À propos du « bloc bourgeois » – Une histoire, des questions présentes

dimanche 18 juillet 2021.
 

Depuis quelque temps, une idée revient avec insistance. Face au « bloc bourgeois » qui serait la base sociale du macronisme, il conviendrait d’organiser un « bloc populaire » disputant le terrain au Rassemblement national. L’analyse sociale semble si familière qu’on peut être tenté par elle. Et pourtant…

La métaphore du « bloc » est employée sous la Troisième République, pour désigner de vastes regroupements visant à la majorité politique : Bloc républicain, Bloc national, Bloc des gauches… Après 1918, elle est peu à peu concurrencée par la thématique plus guerrière du « front », que préfèrent les communistes.

Mais elle se maintient, en se déplaçant vers l’analyse sociale. En 1924, au nom de l’Internationale communiste, Léon Trotsky fustige le « bloc bourgeois », que constitue pour lui le Cartel des gauches (alliance des radicaux et des socialistes), et lui oppose le « bloc ouvrier et paysan » que porte le PCF. La ligne esquissée en 1924 se durcit trois ans plus tard, quand émerge la stratégie internationale dite de « classe contre classe ». Aux tenants de la bourgeoisie en décomposition, s’oppose le bloc prolétarien de rupture anticapitaliste proposé par les seuls communistes.

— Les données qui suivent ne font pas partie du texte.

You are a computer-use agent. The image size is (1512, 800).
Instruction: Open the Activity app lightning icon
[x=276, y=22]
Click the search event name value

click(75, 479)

La notion de « fascisation » devient la référence ordonnant l’ensemble de la société (la démocratie se fascise, dit-on volontiers du côté communiste) et permet d’amalgamer, dans la même détestation, l’ensemble des forces politiques en dehors du PC. Une mention spéciale est même destinée aux frères ennemis, les socialistes, désormais qualifiés de « social-fascistes ». La ligne « classe contre classe » et ses conséquences sont abandonnées entre 1934 et 1935, pour laisser la place à l’orientation de front populaire. Si la critique du capitalisme reste en arrière-plan, l’ennemi principal est désormais le fascisme.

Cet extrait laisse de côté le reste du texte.